New non-medicinal treatment helps with depression

New non-medicinal treatment helps with depression

Fifteen million Americans live with depression. The most common way they’re treating it is with anti-depressant drugs, but half of them either can’t tolerate the medicine, or they aren’t responding to it.

Now doctors are using a non-invasive treatment for depression, and it seems to be offering promising results.

“I can’t take care of myself. My husband takes care of me when I get this way,” said Judy Davis.

The 60-year old doesn’t usually talk about the low points in life. But she did with us.

Davis is a wife and grandmother who has lived with bipolar disorder for 38 years.

“I'll become suicidal when I get depressed, and very, very ill," she said.

Medicine after medicine didn’t help Davis. Then she tried something different called Deep Transcranial Magnetic Stimulation, or TMS.

The magic is in a helmet that looks like a hair dryer at a salon.

“Try to imagine the brain like a strong battery,” said Board Certified Psychiatrist Diana Ghelber.

Dr. Ghelber explained how it all works: the helmet uses a magnet to stimulate parts of the brain that regulate mood. Neurons start firing -- creating connections, a rapid response, and over time, improved symptoms of depression.

“During the treatment we already notice a change,” said Dr. Ghelber. “A lot of times the family members and friends -- they notice a change before the patient is aware."
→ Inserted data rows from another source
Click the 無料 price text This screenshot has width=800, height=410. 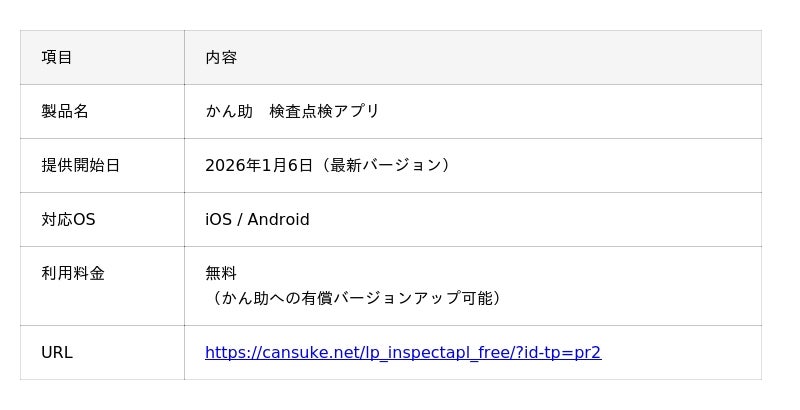[x=221, y=273]
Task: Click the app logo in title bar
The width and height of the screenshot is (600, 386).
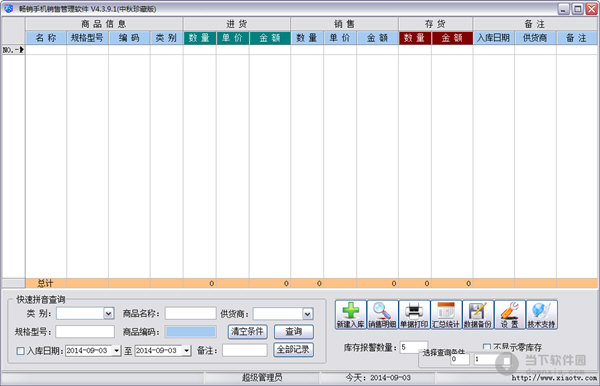Action: 8,8
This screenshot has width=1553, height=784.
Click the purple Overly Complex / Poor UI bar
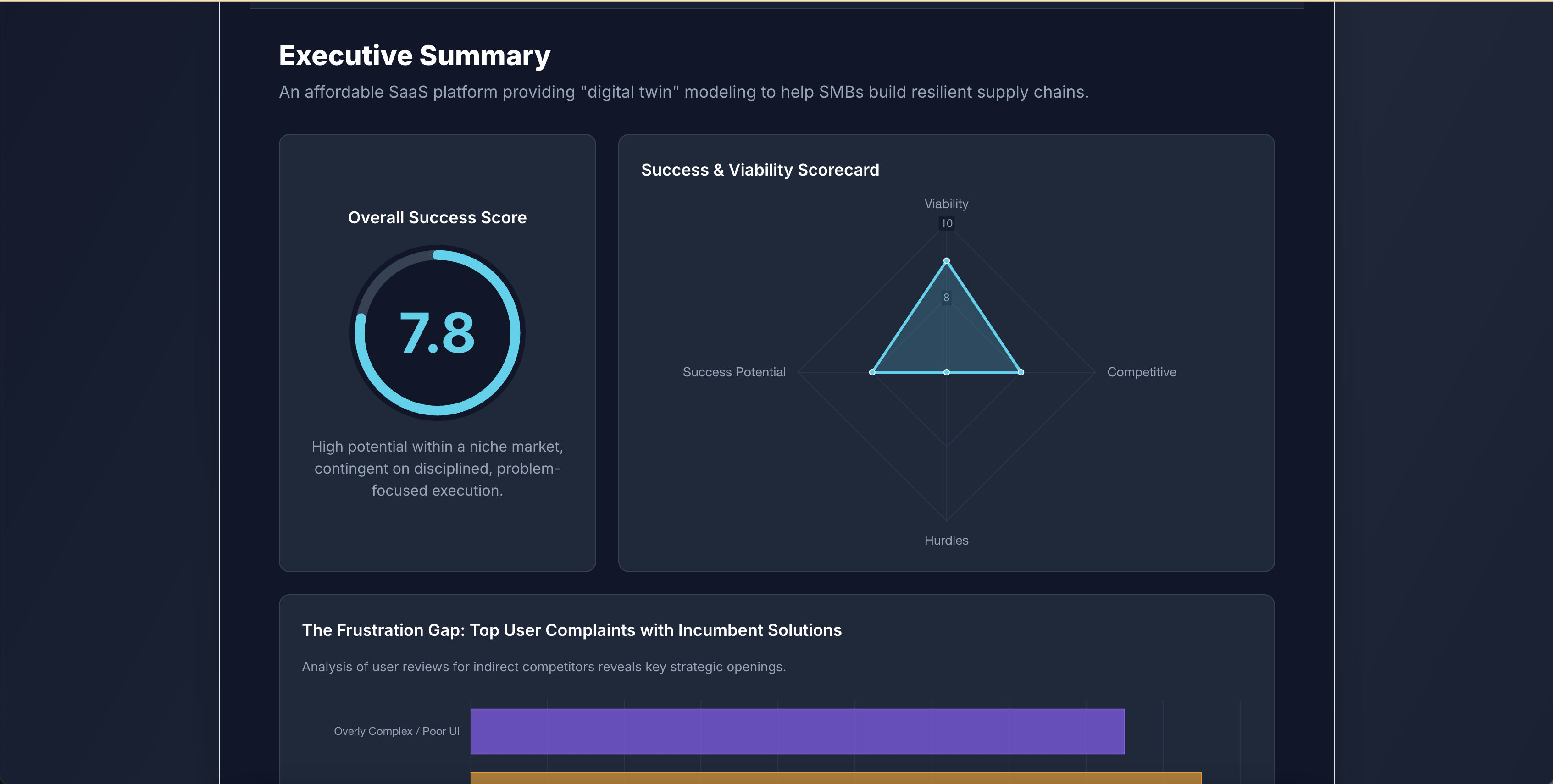click(x=797, y=731)
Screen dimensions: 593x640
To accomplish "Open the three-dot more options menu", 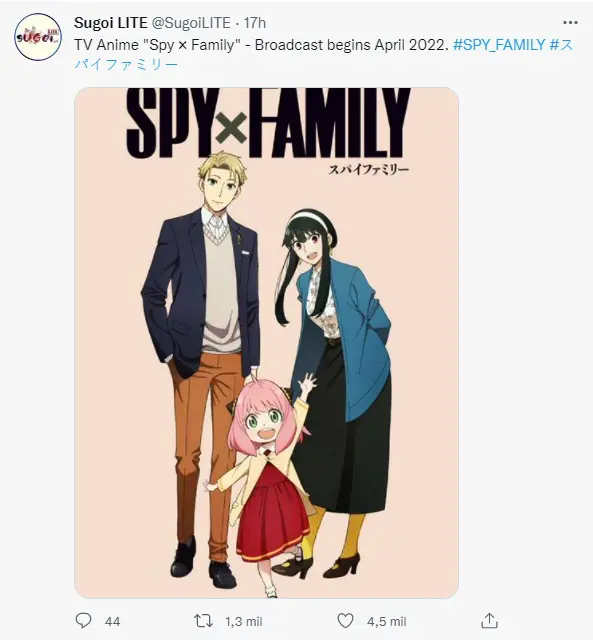I will point(570,22).
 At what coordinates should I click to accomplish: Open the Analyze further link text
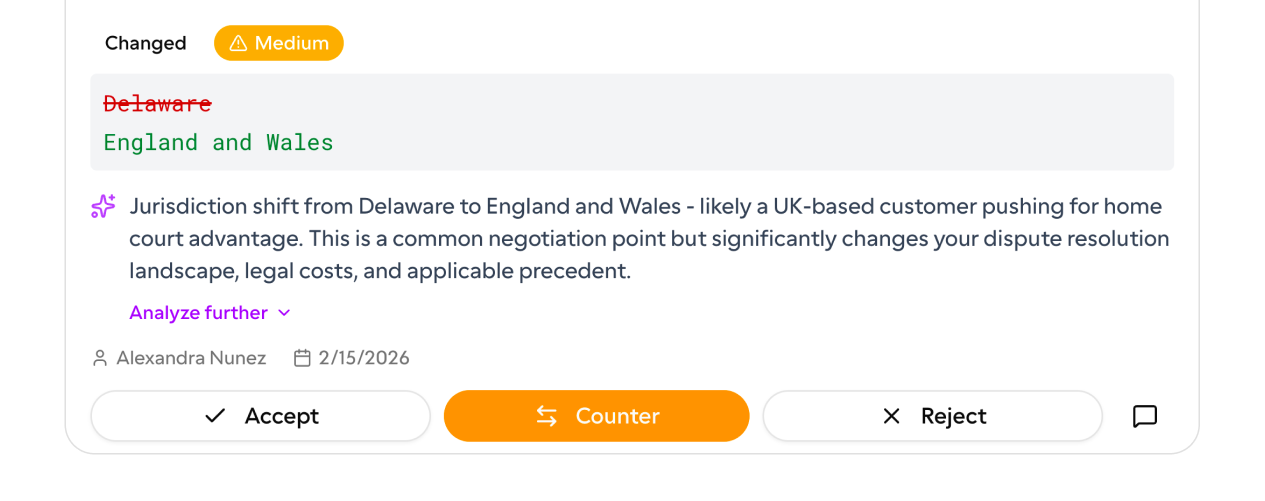pos(198,313)
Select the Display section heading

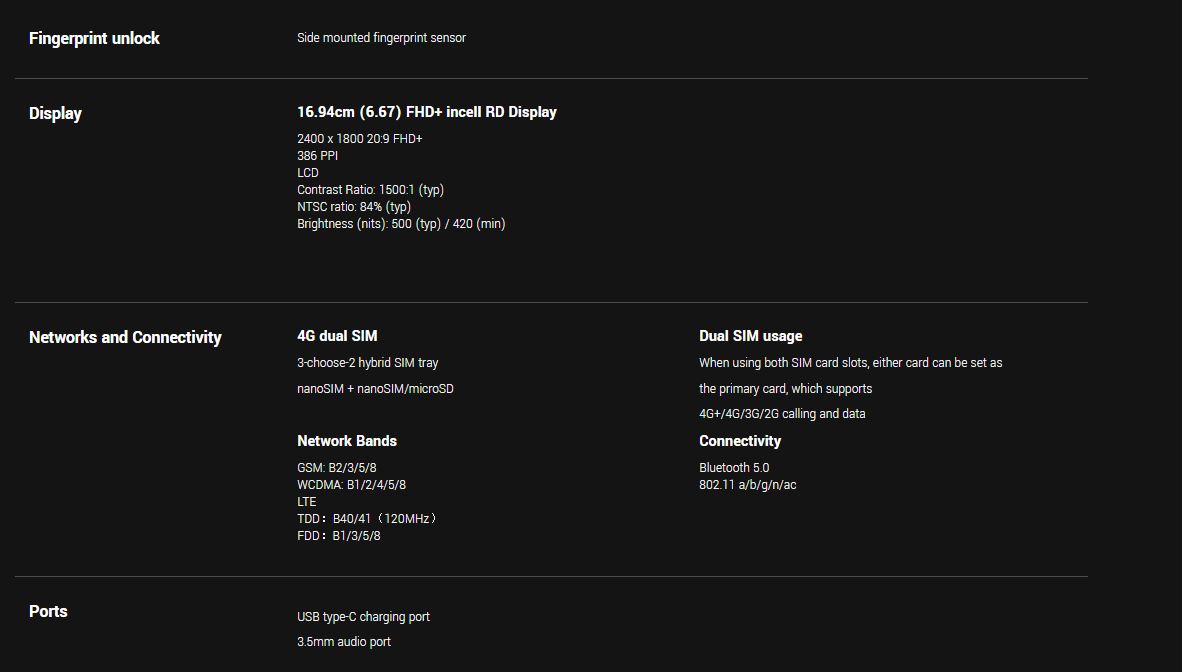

Changes include better posture and eye contact, improved energy, even a shift in motivation and social engagement as early as two to three weeks into treatment.

So far, Davis has received 30 TMS treatments, which each last about 20 minutes. She admitted there is some pain.

“It makes your lip quiver and it hurts your teeth, but it lasts for just a few seconds then it stops and starts again,” said Davis, who was quick to add, “But it's worth it."

Davis said the pain is worth withstanding for the results and the relief it has offered.

“I’ve been well, I'm on a low dose of medicine now. I feel great,” said Davis, who described herself as happy and living a normal life for the first time in most of her adult life.

“I haven't felt this good in years," said Davis.

TMS treatment is FDA-approved and Dr. Ghelber said most insurance will help to cover or reimburse the cost of treatment.